Aim of the research:
• To establish using best available evidence, a clinically appropriate revision of the current CTS nerve conduction Grading Tool.
• To redeveloped scale designed from a clinical physiologist perspective and is based on numerical values of nerve conduction findings.
• It helps Clinical Physiologist to differentiate the level involvement of the sensory or motor pathways.
The grading system devised by Bland (Bland, 2000) and used to grade the levels of severity of CTS over the last 17 years within the UK has certain limitations, and the author believes system needs modification in order to accommodate current practice. The revised grading system for CTS is based on a review of a current and past literature.
Bland (Bland, 2000) and Padua (Padua at al, 1996) both limited the DML and CV in motor study and amplitude potentials and CV for sensory study.
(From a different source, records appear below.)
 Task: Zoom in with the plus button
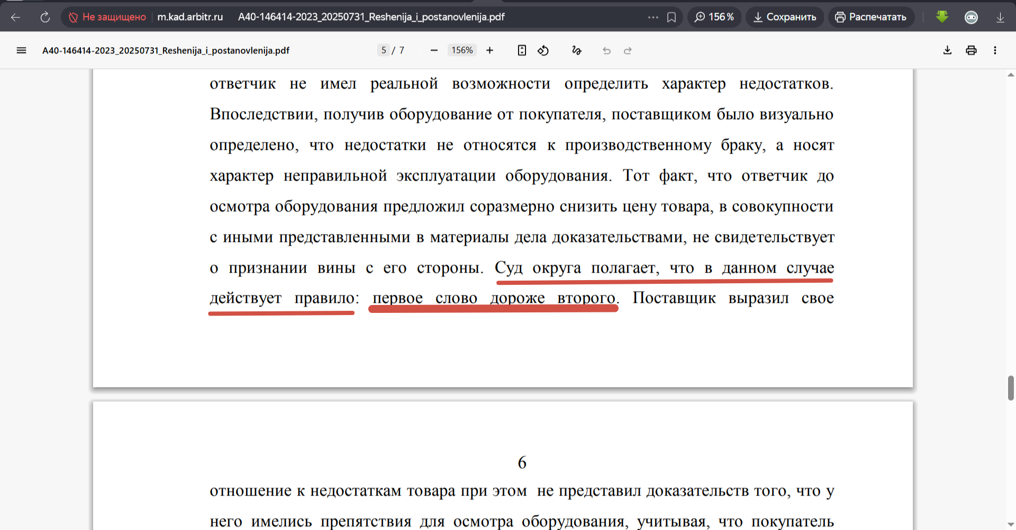click(x=489, y=50)
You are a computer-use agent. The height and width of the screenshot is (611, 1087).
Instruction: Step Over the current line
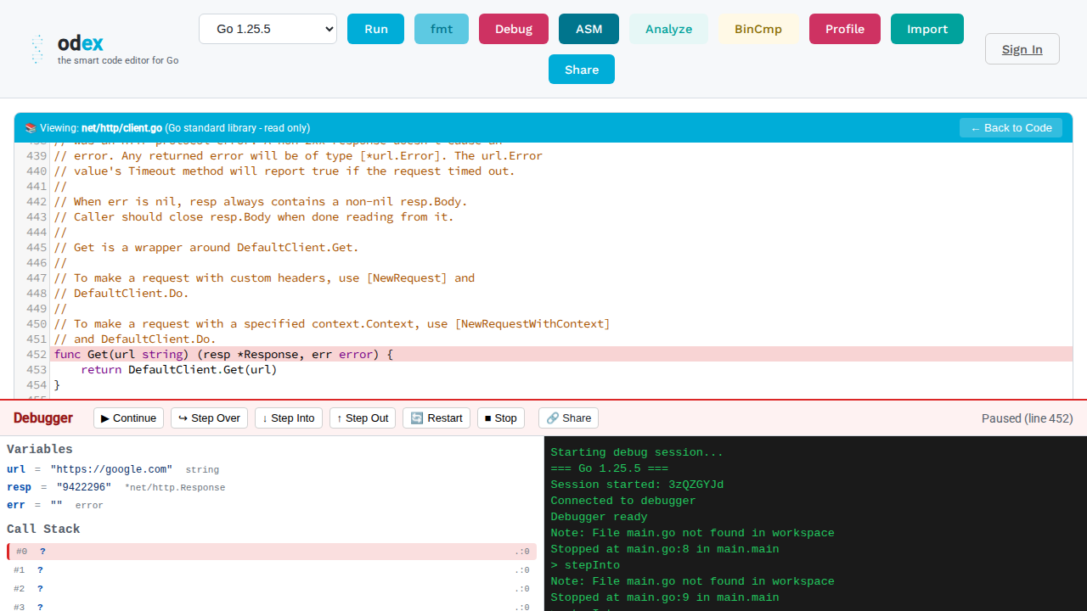(x=209, y=418)
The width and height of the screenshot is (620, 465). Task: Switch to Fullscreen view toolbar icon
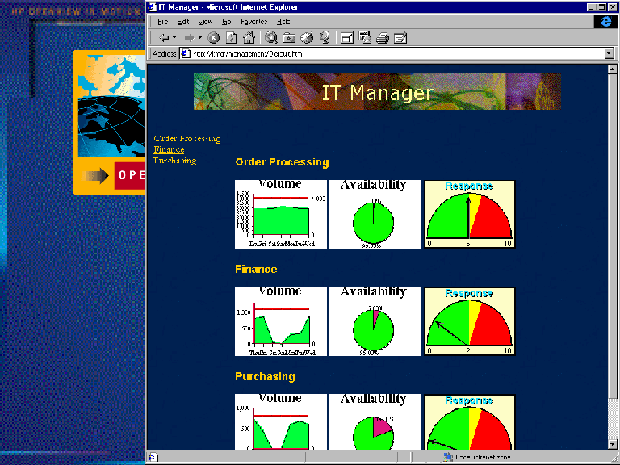point(346,37)
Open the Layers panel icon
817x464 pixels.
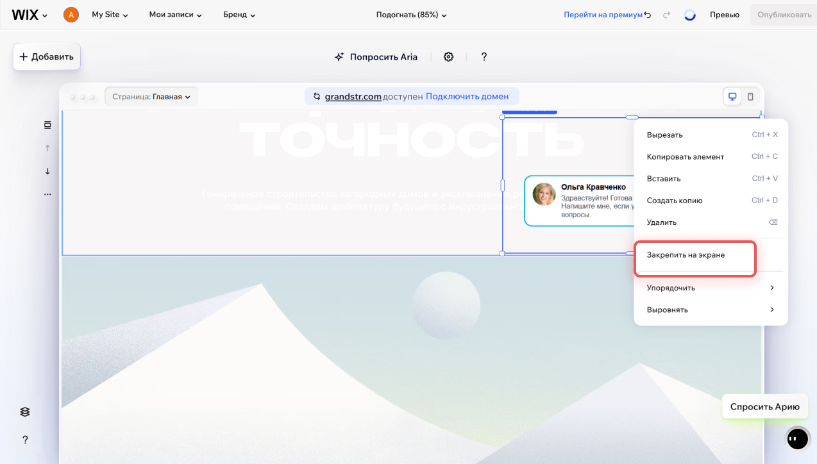point(25,412)
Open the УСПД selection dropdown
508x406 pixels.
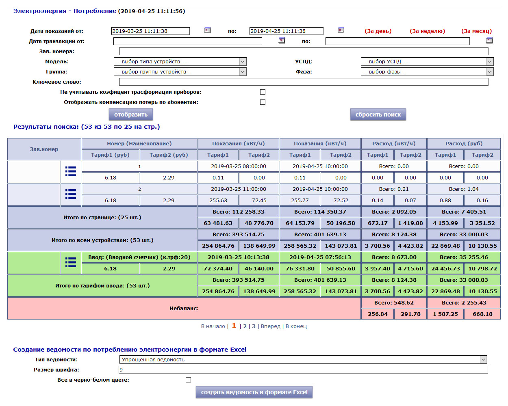(427, 62)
I follow the same rule and proceed the study with below given cut off values to grade them accordingly. Most of the Clinical laboratory in UK uses the above criteria of cut off values for sensory and motor study to create their own normative values. Presently, there is no standard of CTS grading followed throughout the UK due to their limitations, the propose grading scale, preferably was felt to be an acceptable and useable tool for intervention allocation.
The revised grading tool using a physiological basis offers a more precise numerical grading, which is both objective and repeatable. This will enable the surgeon to precisely ascertain the level of severity and decide on a conservative or surgical approach to treatment. Although surgeons have to take their own decision for the treatment of CTS, if they want to consider the treatment on the basis of the Nerve conduction study grading, this will allow defend of their decisions for the court. Surgeons could consider proposed Grade 1-3 for conservative treatment and Grade 4-7 for surgical intervention where the chances of full recovery. Surgeon has to think for surgical intervention for Grade 8 cases whether it would be beneficial or not for the age and other medical history of the patient. Future studies looking at prognosis may be helpful in looking at the outcomes from different interventions for those with different gradings of severity and to look at the implications of motor involvement compared with just sensory fascicle involvement.